START

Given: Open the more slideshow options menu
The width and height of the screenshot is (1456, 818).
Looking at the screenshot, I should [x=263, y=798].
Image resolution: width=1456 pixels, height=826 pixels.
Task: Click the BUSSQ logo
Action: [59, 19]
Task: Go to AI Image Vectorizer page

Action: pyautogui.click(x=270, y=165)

END
START

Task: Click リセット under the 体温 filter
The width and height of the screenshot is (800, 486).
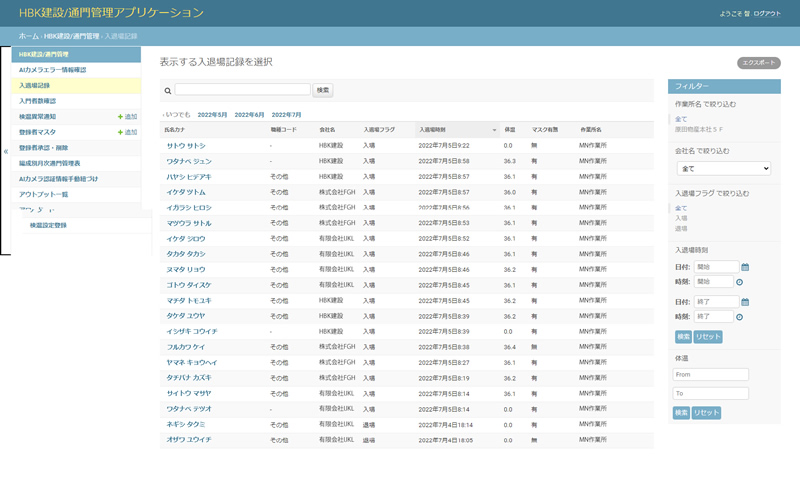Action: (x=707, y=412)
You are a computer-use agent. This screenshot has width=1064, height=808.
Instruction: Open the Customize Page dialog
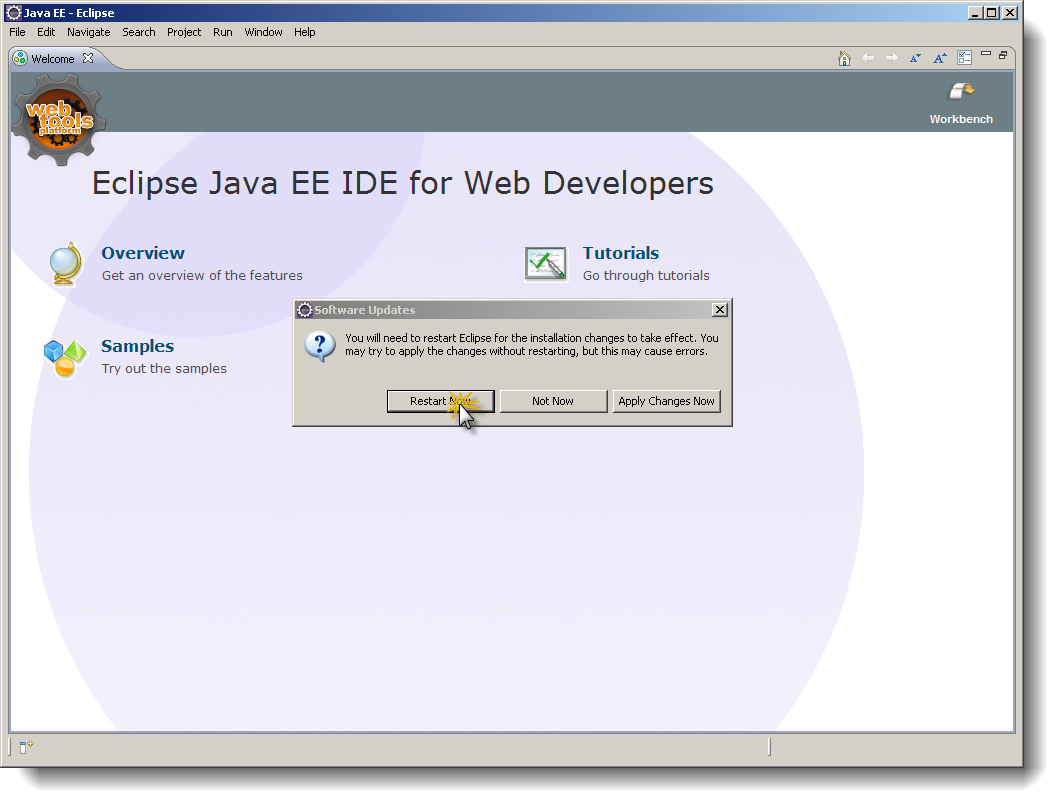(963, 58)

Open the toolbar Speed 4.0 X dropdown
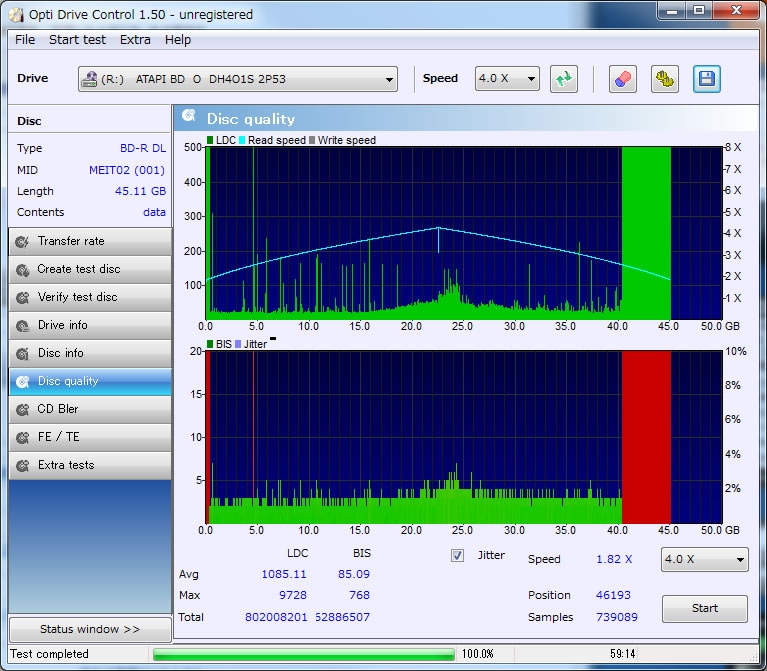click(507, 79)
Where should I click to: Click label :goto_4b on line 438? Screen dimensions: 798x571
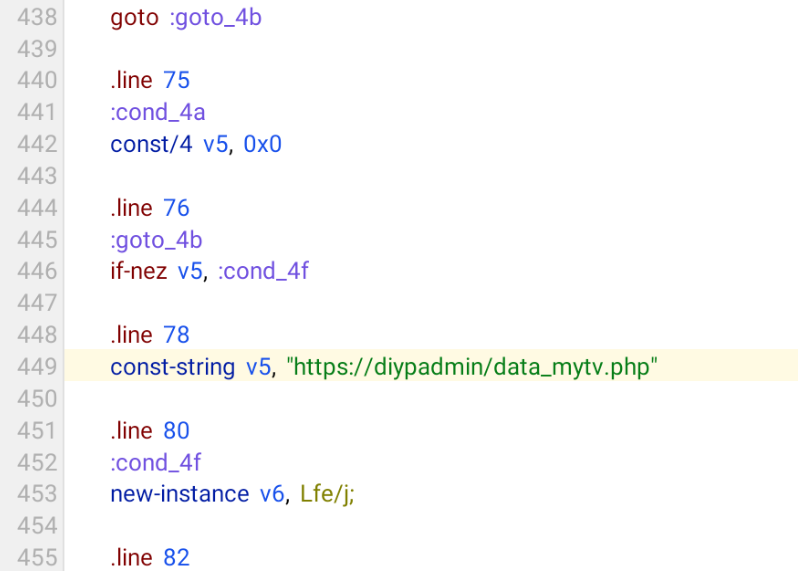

END
START

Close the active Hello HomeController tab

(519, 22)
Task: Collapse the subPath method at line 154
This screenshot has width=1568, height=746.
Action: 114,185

END

**Your task**
Copy the records from the line with "Task: Click リセット under the 体温 filter" to the line with "Where should I", both included, and keep the requests unchanged while you shift every coordinate in the answers up by 52. Leave the pictures out of your copy.

**Answer in full**
Task: Click リセット under the 体温 filter
The width and height of the screenshot is (800, 486).
Action: (x=759, y=464)
You are a computer-use agent. This screenshot has width=1064, height=808.
Instruction: Open the Customize Page dialog
(1015, 110)

Open the toolbar Speed 4.0 X dropdown
click(559, 131)
Where should I click to: Click label :goto_4b on line 438? Screen dimensions: 798x571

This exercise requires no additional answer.